For this study, the researchers from the Yale School of Medicine examined the data compiled from a recent federal government survey. They looked at about 70,000 responses from employees regarding drug testing in their work places. The data encompassed part-time and full-time workers from white, black or Hispanic race and ethnicity. The workers were in either "white collar" jobs, which included executive, administrative and managerial positions or "blue collar" jobs, which were jobs related to craft and transportation. All of the employees were older than 18-years-old.

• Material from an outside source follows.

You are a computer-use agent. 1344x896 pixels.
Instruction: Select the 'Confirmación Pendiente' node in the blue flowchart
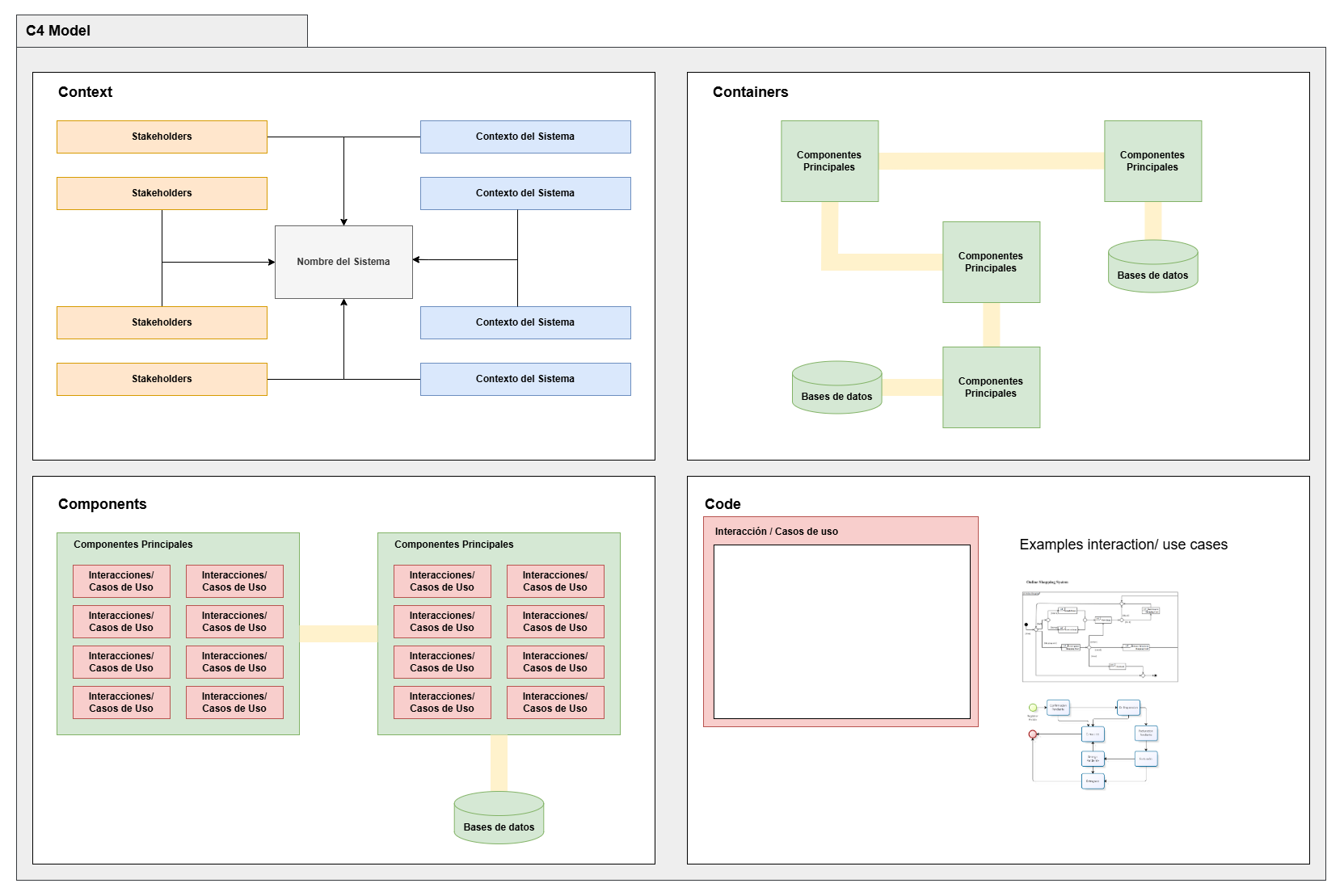click(1058, 708)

From the data, 71 percent of the employees stated that they worked in large companies, which are companies that employ over 100 people. The researchers discovered that 48.2 percent of employees interviewed were from a workplace that did drug testing. Around half of that percentage involved employees between the ages of 18 and 25. When it came to the type of career, 54 percent of "blue collar" workers were from a workplace that performed drug testing whereas 44 percent of "white collar" workers were from a workplace that had drug testing. In terms of race, 63 percent of black employees worked for a company that used drug testing. Only 46 percent of white employees worked in a workplace with drug testing.
The researchers concluded that being black was linked to an increased chance of drug testing in a workforce when it came to both white and blue collar jobs. For Hispanic workers, an increased in the likelihood of working for a company that did drug testing was seen in blue collar positions.
"The results obtained from workplace drug testing may have major health-related consequences for employees, so an equitable testing system is critical to avoid burdening vulnerable employees with a disproportionate share of the risk," commented the first author, William Becker MD, reported by Medical Xpress. Becker is an assistant professor at the Yale School of Medicine.
The study was published in the American Journal on Addictions.